To solve the factored quadratic equation (x−5)(x+3)=0, we can set each factor equal to zero and solve for x:
x - 5 = 0 or x + 3 = 0
If we add 5 to both sides of the first equation, we get:
x = 5
If we subtract 3 from both sides of the second equation, we get:
x = -3
Therefore, the smaller solution is x = -3 and the larger solution is x = 5.

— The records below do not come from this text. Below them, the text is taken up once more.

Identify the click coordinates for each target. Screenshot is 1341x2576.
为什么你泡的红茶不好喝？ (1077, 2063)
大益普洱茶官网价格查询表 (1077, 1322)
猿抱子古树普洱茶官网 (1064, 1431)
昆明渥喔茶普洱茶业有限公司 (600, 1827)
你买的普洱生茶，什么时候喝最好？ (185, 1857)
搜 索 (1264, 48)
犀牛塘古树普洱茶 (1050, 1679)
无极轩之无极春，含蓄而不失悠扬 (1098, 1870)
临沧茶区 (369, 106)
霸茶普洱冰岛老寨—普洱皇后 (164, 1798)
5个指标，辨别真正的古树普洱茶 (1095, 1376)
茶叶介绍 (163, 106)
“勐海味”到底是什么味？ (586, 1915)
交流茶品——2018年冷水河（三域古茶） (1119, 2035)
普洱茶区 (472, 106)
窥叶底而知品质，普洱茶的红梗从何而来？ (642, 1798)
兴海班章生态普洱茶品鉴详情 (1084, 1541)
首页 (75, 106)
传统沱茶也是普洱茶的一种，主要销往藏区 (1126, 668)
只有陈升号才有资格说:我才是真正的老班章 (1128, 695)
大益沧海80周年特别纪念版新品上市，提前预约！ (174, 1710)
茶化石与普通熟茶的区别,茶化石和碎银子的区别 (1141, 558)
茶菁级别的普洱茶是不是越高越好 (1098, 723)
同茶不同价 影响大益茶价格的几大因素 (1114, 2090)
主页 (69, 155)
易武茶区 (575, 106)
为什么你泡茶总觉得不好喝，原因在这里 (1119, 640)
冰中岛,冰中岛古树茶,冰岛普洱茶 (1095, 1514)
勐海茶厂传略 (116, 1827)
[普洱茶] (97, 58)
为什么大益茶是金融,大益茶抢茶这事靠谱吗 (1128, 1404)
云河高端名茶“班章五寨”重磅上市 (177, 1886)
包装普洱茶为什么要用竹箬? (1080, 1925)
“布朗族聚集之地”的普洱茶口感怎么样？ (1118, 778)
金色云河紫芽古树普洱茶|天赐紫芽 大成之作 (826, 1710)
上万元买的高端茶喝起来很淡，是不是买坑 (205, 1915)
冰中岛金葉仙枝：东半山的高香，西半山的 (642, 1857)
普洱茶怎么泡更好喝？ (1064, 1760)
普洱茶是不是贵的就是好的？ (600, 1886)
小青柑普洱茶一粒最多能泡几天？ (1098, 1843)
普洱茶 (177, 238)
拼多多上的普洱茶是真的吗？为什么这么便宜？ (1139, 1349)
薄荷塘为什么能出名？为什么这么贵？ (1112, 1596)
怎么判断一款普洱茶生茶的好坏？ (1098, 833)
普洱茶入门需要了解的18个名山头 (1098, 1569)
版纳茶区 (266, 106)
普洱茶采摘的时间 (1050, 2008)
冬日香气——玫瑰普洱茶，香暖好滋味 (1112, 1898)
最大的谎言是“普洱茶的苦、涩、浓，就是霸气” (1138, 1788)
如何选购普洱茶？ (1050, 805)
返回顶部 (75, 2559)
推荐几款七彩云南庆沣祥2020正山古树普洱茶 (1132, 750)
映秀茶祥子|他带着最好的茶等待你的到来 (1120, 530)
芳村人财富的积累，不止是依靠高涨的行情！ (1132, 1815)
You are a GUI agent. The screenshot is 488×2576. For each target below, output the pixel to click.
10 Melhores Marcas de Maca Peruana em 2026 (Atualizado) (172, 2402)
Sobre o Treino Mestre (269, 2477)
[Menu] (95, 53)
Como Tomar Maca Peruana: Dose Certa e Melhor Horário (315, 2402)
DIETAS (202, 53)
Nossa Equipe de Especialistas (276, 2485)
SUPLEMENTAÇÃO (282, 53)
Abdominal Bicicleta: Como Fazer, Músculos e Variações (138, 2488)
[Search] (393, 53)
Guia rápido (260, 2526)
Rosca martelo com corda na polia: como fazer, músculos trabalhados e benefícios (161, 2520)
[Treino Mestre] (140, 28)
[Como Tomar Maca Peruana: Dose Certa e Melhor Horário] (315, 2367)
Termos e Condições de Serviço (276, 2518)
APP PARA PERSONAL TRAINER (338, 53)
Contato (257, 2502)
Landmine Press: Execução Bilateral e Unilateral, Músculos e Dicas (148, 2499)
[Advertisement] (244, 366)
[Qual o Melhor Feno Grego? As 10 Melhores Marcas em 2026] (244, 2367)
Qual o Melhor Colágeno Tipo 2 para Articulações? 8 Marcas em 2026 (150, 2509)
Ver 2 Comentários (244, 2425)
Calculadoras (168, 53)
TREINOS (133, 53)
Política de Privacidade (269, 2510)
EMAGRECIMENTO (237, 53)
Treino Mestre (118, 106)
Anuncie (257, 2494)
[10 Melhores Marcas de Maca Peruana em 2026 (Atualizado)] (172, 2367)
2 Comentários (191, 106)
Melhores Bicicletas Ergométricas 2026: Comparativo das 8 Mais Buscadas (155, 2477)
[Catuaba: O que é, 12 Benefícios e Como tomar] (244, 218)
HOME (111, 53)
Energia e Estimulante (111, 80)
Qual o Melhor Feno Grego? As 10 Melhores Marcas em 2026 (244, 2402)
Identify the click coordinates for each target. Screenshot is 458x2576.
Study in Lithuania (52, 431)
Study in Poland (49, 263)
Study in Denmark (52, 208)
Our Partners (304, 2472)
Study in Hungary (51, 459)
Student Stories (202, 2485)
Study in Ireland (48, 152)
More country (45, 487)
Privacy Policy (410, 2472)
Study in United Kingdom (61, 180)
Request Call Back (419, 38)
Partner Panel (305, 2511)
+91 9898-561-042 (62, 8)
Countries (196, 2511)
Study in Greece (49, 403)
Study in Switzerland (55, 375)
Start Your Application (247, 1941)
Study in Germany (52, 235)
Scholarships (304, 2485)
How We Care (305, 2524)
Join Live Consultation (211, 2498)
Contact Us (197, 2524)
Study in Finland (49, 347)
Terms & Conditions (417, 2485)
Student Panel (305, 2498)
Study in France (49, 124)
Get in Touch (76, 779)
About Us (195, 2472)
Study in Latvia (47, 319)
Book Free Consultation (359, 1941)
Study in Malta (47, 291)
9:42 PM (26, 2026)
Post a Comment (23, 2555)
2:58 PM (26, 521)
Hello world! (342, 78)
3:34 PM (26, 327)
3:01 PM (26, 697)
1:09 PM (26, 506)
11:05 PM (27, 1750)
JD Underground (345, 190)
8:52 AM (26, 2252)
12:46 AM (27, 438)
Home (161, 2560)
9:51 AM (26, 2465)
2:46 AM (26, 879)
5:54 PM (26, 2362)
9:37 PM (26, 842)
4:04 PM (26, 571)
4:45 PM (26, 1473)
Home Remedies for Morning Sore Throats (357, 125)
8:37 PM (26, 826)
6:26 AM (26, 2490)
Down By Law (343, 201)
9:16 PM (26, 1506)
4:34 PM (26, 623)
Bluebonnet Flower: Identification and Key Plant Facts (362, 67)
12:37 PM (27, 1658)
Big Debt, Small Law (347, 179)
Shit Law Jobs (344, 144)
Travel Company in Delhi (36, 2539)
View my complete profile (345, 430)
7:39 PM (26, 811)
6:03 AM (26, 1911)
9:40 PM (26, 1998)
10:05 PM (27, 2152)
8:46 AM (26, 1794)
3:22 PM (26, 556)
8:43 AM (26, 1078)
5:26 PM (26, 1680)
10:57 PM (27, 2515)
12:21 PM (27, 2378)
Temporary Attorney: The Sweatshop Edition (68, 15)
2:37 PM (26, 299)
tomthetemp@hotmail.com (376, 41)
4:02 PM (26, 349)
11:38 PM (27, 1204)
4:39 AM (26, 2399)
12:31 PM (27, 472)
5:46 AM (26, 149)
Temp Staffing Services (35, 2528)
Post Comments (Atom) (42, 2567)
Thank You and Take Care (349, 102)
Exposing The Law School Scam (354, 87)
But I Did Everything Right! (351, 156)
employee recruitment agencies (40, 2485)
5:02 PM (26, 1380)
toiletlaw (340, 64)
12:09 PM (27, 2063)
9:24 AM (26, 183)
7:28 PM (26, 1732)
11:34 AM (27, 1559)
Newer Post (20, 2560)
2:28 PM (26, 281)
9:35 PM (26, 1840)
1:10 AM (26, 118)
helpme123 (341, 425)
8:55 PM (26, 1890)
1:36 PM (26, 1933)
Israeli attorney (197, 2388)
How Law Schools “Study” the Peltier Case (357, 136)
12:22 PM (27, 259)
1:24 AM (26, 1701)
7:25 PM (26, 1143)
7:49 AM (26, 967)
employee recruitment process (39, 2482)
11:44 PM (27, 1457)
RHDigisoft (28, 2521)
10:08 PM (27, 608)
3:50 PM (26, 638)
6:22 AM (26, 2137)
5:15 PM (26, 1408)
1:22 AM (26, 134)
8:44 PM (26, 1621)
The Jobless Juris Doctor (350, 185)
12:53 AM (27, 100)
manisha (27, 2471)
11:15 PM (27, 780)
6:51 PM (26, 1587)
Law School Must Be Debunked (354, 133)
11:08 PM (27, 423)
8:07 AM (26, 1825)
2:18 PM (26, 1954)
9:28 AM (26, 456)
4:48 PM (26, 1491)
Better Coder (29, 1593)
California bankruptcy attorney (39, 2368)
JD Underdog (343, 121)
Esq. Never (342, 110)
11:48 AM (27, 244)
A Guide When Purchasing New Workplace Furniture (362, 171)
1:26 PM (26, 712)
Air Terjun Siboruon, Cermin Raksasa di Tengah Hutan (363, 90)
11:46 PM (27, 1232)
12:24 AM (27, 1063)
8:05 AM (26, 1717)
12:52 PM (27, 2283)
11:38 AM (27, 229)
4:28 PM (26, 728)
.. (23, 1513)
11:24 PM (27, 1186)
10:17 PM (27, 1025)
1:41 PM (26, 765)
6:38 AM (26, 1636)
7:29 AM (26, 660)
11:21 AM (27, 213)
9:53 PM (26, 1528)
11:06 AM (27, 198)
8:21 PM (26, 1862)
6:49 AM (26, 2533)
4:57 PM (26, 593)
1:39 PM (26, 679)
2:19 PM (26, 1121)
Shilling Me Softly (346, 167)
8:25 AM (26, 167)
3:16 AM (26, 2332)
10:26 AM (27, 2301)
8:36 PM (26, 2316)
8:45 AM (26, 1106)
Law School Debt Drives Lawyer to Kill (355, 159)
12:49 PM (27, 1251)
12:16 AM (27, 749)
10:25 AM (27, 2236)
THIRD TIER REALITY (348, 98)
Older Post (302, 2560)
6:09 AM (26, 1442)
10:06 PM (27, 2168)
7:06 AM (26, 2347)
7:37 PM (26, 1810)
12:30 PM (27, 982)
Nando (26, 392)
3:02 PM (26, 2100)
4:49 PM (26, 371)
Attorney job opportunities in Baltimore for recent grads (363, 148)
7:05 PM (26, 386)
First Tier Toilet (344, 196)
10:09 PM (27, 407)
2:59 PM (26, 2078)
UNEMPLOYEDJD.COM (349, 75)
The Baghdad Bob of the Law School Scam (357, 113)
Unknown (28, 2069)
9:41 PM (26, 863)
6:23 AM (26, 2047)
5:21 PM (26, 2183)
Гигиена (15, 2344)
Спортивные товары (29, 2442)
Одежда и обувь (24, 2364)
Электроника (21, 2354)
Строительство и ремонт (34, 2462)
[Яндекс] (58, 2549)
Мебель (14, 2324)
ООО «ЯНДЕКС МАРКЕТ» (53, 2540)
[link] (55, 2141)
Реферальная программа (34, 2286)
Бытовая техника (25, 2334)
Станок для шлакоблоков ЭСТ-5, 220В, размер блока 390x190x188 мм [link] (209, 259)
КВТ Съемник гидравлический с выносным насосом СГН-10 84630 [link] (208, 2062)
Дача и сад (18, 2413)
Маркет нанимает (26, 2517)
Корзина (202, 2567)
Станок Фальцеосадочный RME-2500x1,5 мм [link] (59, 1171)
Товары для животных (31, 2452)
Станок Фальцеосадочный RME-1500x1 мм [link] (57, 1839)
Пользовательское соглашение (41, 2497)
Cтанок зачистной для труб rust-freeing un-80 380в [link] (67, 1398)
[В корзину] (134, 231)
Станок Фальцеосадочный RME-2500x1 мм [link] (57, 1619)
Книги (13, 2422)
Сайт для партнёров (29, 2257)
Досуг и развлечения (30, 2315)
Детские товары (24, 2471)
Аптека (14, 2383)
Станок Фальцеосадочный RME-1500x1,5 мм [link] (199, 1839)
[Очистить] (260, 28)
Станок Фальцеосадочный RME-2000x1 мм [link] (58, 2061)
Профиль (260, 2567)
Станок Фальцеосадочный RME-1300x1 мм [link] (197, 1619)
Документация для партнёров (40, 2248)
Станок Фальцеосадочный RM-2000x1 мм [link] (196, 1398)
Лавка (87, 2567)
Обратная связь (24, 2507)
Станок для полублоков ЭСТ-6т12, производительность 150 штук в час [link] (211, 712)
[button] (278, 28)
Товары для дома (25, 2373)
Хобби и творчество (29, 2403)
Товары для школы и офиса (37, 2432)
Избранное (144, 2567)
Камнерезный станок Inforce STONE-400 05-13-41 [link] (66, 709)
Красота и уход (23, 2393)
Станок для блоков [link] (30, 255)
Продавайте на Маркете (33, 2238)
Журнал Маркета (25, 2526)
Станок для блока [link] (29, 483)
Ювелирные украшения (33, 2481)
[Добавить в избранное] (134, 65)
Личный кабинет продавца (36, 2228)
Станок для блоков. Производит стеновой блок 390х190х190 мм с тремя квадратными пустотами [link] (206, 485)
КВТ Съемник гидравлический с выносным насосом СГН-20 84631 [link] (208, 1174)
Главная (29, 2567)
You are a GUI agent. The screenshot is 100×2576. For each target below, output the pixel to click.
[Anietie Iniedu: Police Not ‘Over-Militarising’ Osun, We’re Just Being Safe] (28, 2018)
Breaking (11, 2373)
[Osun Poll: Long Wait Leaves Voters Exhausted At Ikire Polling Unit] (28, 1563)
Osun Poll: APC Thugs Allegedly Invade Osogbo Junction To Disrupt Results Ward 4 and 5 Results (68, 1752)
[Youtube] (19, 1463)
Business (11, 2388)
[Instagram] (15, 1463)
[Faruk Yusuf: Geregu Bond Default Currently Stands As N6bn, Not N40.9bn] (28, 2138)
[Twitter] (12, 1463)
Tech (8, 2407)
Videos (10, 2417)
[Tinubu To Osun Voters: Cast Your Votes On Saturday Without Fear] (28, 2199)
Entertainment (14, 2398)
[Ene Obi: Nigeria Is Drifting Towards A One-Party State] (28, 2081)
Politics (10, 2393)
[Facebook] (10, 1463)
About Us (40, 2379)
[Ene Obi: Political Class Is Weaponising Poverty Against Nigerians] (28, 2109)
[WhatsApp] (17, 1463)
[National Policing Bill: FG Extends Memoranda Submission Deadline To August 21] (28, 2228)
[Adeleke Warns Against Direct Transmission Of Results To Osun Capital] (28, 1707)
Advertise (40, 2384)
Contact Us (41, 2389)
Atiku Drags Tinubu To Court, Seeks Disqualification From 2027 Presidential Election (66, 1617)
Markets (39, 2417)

To solve the factored quadratic equation (x−5)(x+3)=0, we will set each factor equal to zero and solve for x.
Setting (x−5) equal to zero:
x−5 = 0
Adding 5 to both sides:
x = 5
Setting (x+3) equal to zero:
x+3 = 0
Subtracting 3 from both sides:
x = -3
Therefore, the smaller solution is x = -3, and the larger solution is x = 5.
To solve the factored quadratic equation (x-5)(x+3) = 0, we can use the zero product property. According to this property, if the product of two factors is equal to zero, then at least one of the factors must be equal to zero.
Setting each factor equal to zero:
x - 5 = 0 and x + 3 = 0
To solve for x, we will isolate x in each equation:
x - 5 + 5 = 0 + 5 and x + 3 - 3 = 0 - 3
This simplifies to:
x = 5 and x = -3
Therefore, the solution to the factored quadratic equation (x-5)(x+3) = 0 is x = 5 and x = -3. The smaller solution is x = -3, and the larger solution is x = 5.